The study, which examined data from a national high school sports injury surveillance system between 2009 and 2014 , also showed that concussions were the most common cheerleading injury, at 31 percent of injuries.
However, the study says, concussion rates were significantly lower in cheerleading (with 2.2 per 10,000 athlete-exposures) than all other high school sports combined (3.8 per 10,000 exposures) and all other girls’ sports combined (2.7 per 10,000 exposures).
Non-contact doesn’t mean zero risk
When experts categorize concussion risk in sports, they tend to separate them between contact sports or non-contact sports. But it’s important to recognize that even non-contact sports carry some risk, says neurologist Andrew Russman, DO.
That risk will vary depending on the type of activity that a person is doing. For instance, swimmers, in general, are considered to be at a very low-risk for concussion. However, those swimmers who also are divers are at a much higher risk, Dr. Russman says.
Like any sport, cheerleading carries a risk for injury, so it’s important for participants — and their parents — to be aware of that risk, Dr. Russman says.
“Participants need to be aware that stunting itself carries this risk, especially for the flyer — the young person who’s being tossed high into the air, and subsequently being caught by somebody else and landing either on the ground or colliding with another person who’s supposed to catch them,” Dr. Russman says.
Cheerleaders also can be injured during pyramids and tumbling routines, Dr. Russman says.
Whether cheerleading is classified as a sport or an extra-curricular activity varies from state to state.

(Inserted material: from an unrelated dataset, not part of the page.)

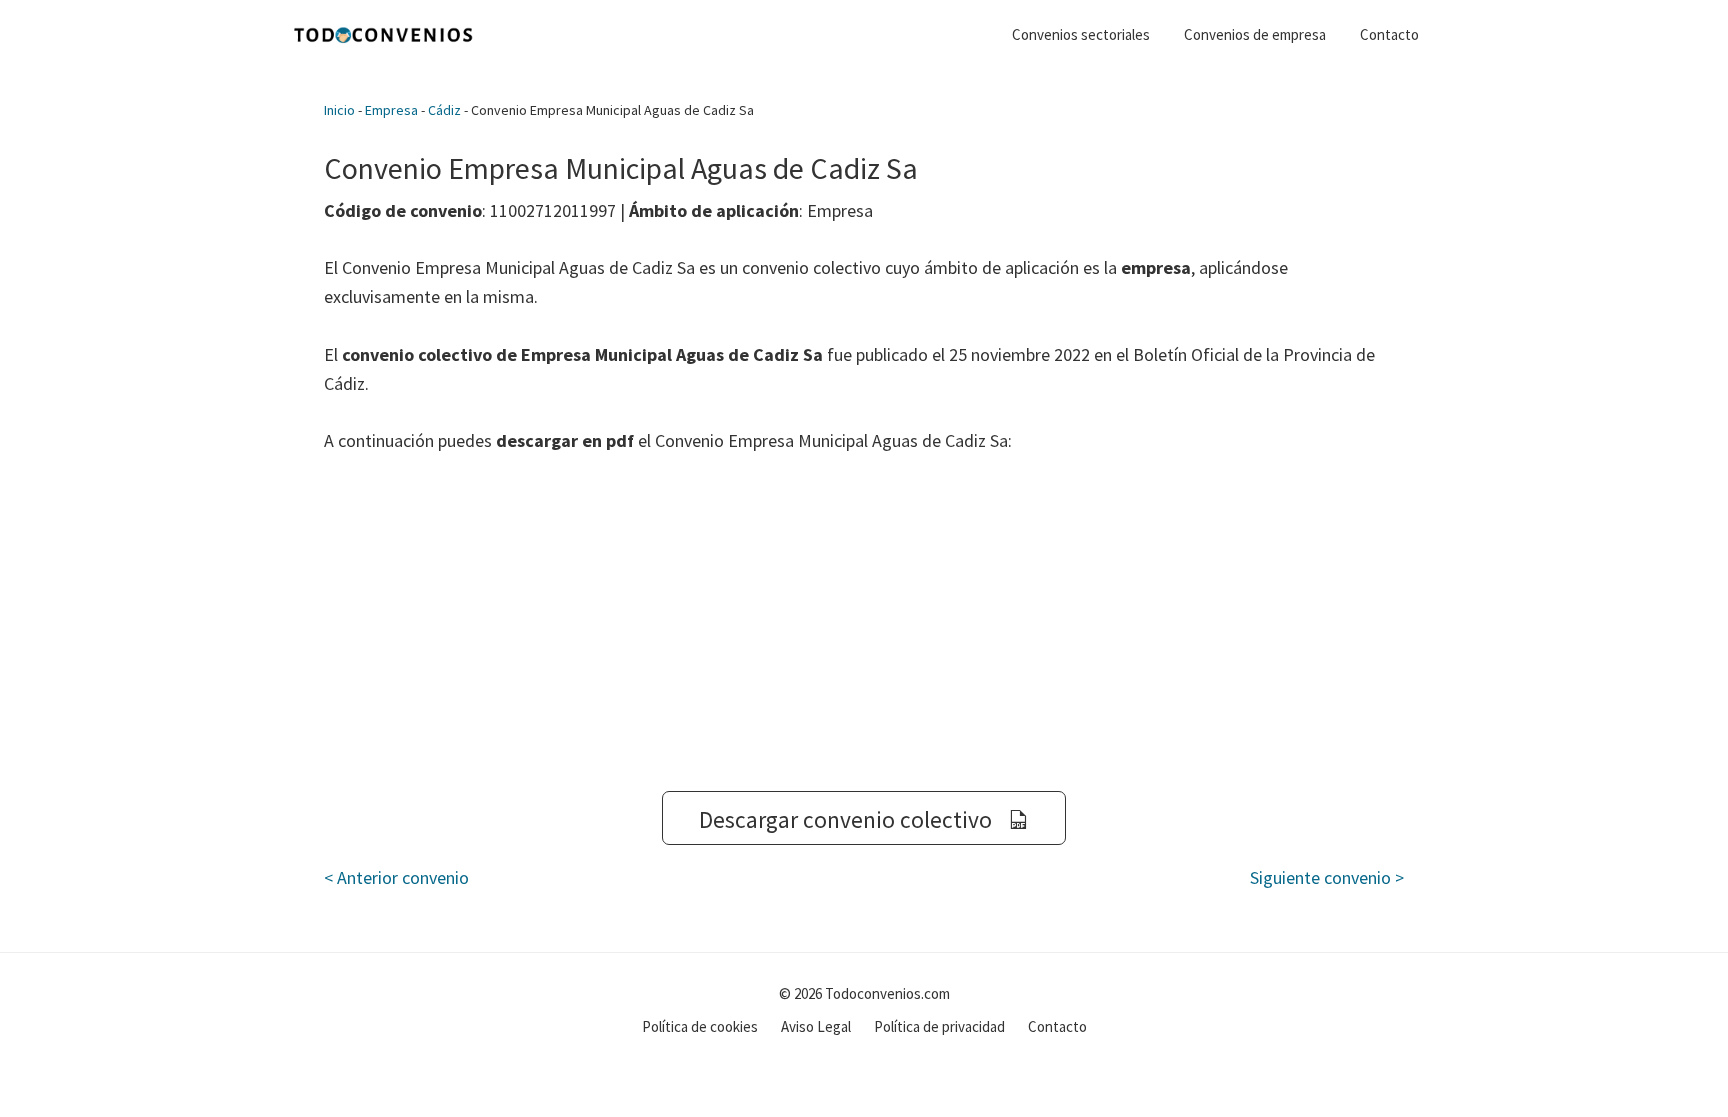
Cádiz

It’s important for participants and parents to pay attention to the nature of the activity that is taking place, not just how a sport is classified on paper, Dr. Russman says. Organizations that incorporate stunting and tumbling into cheering need to have the same medical resources available and follow the same concussion protocols as other sports, he says.
“If they’re not currently involved, I would encourage schools or communities to make sure that they’re getting those medical resources available because those risks of injuries are higher in cheerleading with stunting than other sports,” Dr. Russman says.
Dr. Russman said anyone who suffers a concussion needs to be evaluated by an appropriate concussion provider and allowed proper recovery time before resuming activity.